**Information supplied**
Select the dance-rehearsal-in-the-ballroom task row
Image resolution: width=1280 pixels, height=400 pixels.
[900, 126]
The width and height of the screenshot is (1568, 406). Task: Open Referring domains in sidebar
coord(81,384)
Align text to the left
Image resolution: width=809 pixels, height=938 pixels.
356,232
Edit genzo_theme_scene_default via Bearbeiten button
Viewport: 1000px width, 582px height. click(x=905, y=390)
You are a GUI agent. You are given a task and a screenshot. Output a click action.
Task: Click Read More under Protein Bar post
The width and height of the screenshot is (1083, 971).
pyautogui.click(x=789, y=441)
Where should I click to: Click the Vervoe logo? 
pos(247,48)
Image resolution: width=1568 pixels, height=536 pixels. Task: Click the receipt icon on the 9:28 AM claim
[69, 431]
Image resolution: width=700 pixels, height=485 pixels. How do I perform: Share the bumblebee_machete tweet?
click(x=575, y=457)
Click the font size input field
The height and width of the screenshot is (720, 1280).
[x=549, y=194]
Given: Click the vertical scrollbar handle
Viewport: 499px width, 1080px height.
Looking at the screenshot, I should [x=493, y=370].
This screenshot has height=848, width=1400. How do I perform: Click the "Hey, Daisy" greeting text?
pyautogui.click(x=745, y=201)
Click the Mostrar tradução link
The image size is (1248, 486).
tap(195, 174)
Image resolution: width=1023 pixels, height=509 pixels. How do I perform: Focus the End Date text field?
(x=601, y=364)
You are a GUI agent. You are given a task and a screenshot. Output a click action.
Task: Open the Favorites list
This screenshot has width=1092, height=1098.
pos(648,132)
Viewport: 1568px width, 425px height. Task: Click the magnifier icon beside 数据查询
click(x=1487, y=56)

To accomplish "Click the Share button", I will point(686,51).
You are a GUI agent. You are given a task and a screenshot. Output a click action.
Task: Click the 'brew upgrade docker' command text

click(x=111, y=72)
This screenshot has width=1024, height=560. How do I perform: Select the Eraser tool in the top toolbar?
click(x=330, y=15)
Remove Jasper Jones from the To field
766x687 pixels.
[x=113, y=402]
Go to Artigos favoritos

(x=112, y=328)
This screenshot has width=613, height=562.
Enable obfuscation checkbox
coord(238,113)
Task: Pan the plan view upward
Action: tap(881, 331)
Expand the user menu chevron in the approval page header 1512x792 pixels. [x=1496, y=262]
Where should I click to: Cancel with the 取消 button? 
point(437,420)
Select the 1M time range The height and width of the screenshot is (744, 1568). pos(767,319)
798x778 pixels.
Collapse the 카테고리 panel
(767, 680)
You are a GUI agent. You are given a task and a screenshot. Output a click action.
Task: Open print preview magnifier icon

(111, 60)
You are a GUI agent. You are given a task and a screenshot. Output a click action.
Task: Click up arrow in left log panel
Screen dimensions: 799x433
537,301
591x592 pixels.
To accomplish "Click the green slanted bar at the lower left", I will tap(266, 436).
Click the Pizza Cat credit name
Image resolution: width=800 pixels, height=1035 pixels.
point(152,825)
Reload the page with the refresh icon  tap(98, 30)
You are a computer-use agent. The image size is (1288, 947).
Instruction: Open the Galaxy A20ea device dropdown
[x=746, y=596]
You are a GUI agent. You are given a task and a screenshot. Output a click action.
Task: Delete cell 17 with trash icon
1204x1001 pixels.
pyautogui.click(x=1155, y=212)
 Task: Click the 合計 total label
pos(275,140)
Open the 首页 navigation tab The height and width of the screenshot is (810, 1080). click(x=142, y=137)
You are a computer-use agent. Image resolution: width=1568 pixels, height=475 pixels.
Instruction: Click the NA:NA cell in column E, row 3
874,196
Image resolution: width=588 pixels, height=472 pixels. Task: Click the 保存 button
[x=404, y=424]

**Your task**
Out of the data above, set down the lines from the one with "Align text to the left" to the one with "Task: Open the Favorites list", both included, exactly as written and with no additions.

**Output for this task**
Align text to the left
Image resolution: width=809 pixels, height=938 pixels.
356,232
Edit genzo_theme_scene_default via Bearbeiten button
Viewport: 1000px width, 582px height. click(x=905, y=390)
You are a GUI agent. You are given a task and a screenshot. Output a click action.
Task: Click Read More under Protein Bar post
The width and height of the screenshot is (1083, 971).
pyautogui.click(x=789, y=441)
Where should I click to: Click the Vervoe logo? 
pos(247,48)
Image resolution: width=1568 pixels, height=536 pixels. Task: Click the receipt icon on the 9:28 AM claim
[69, 431]
Image resolution: width=700 pixels, height=485 pixels. How do I perform: Share the bumblebee_machete tweet?
click(x=575, y=457)
Click the font size input field
The height and width of the screenshot is (720, 1280).
[x=549, y=194]
Given: Click the vertical scrollbar handle
Viewport: 499px width, 1080px height.
Looking at the screenshot, I should [x=493, y=370].
This screenshot has height=848, width=1400. How do I perform: Click the "Hey, Daisy" greeting text?
pyautogui.click(x=745, y=201)
Click the Mostrar tradução link
The image size is (1248, 486).
tap(195, 174)
Image resolution: width=1023 pixels, height=509 pixels. How do I perform: Focus the End Date text field?
(x=601, y=364)
You are a GUI agent. You are given a task and a screenshot. Output a click action.
Task: Open the Favorites list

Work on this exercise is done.